New Horizons: Pluto may have ice volcanoes
Two possible ice volcanoes have been identified on the surface of Pluto.
They are seen in images returned from the New Horizons probe, which flew past the dwarf planet in July.
The mountains are several km high and tens of km across, and each has what appears to be a depression in the top.
Unlike volcanoes on Earth that spew molten rock, Pluto’s volcanoes – if that is what they are – would likely release an icy slush of substances such as water, nitrogen, or methane.
The mission team still needs to do further work to confirm the discovery.
What would help in particular is information on the composition of the materials making up the local terrain.
However, New Horizons has not yet returned all its data from the flyby.
Only about 20% of its observations have been downlinked to Earth so far.
But if cryo-volcanism can be established it is an exciting discovery.
While the phenomenon has been postulated to occur on several outer Solar System bodies, nothing convincing has been detected.
The two candidates at Pluto are found just south of Sputnik Planum, the smooth plain on the planet’s equator.
They have been informally called Wright Mons and Piccard Mons.
On Earth or Mars, their shape recalls shield volcanoes – broad volcanoes that are built from repeat eruptions of low-viscosity fluids.
As well as their putative calderas, they display a hummocky texture on their flanks that may represent old “lava” flows.

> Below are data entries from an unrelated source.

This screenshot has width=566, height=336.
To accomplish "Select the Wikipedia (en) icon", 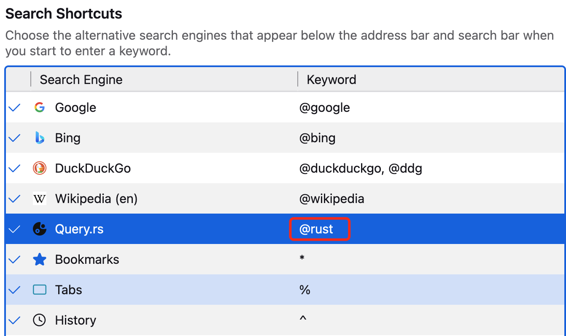I will [39, 198].
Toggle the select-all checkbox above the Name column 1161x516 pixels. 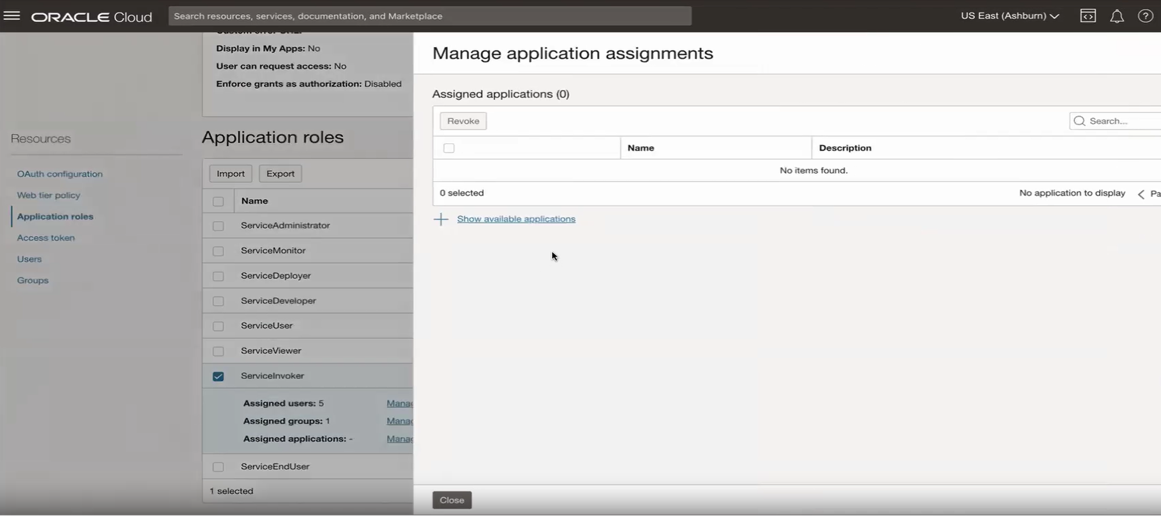point(448,147)
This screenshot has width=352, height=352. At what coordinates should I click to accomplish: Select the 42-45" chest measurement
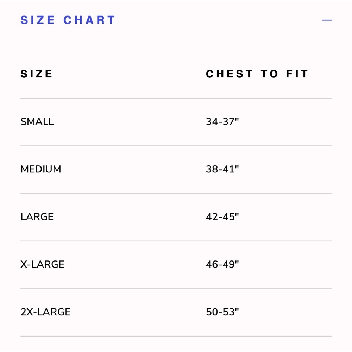click(222, 216)
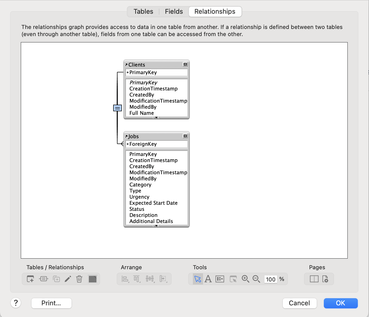
Task: Activate the select related objects tool
Action: [x=233, y=279]
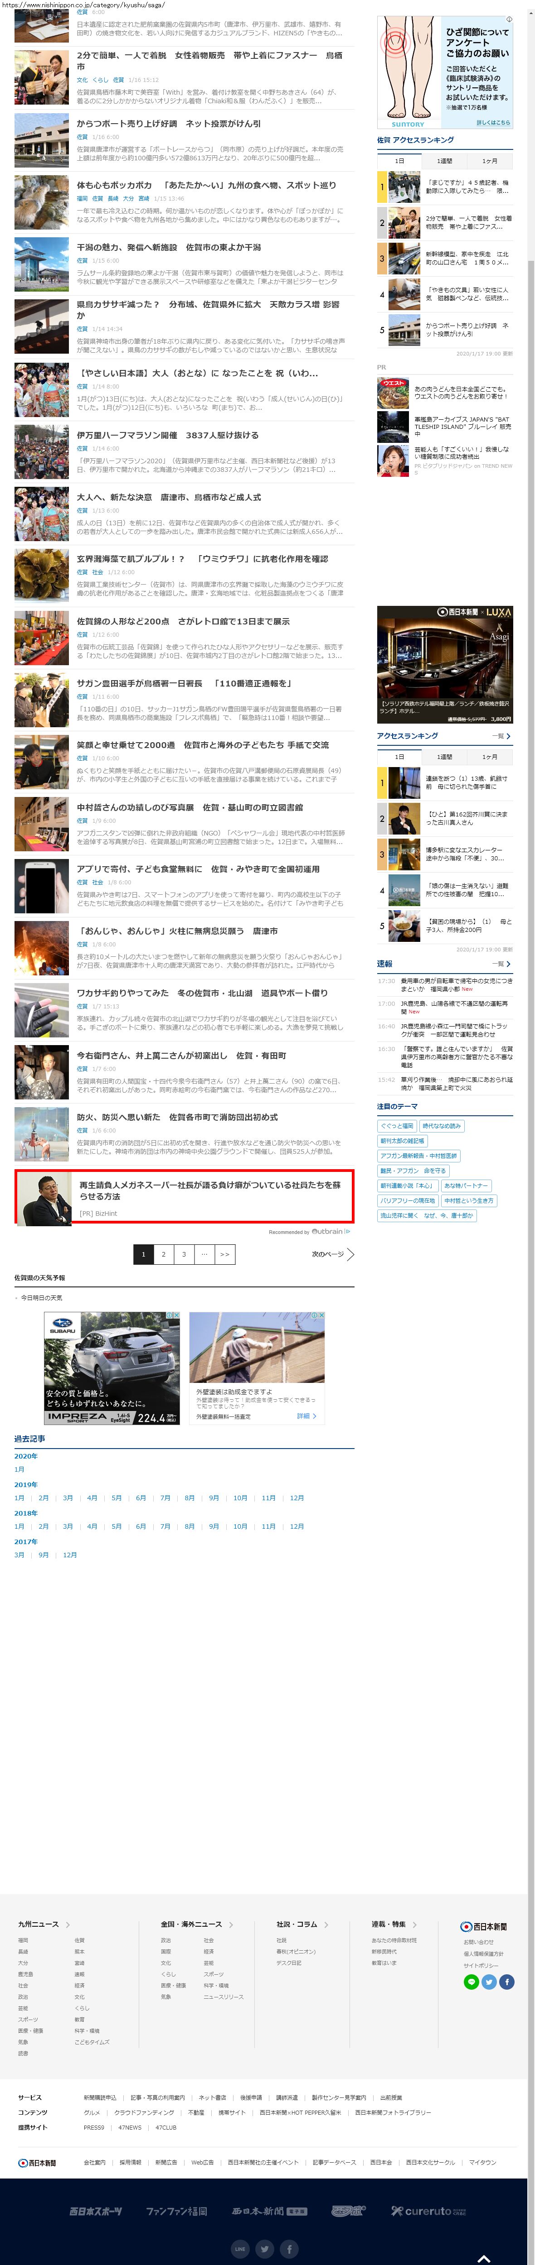Expand the 九州ニュース footer section chevron
Image resolution: width=535 pixels, height=2265 pixels.
click(x=68, y=1925)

How recently they have been active, no-one can say currently.
“It’s just astounding that in all of the exploration that we have done, that the nearest neighbour analogy to these constructs occurs on Mars,” commented Prof Alan Stern, the principal investigator on the New Horizons mission.
“You have to look all the way to the other Red Planet to find something similar.
“Across all the worlds of the middle Solar System, we’ve seen nothing like this. It’s truly amazing.”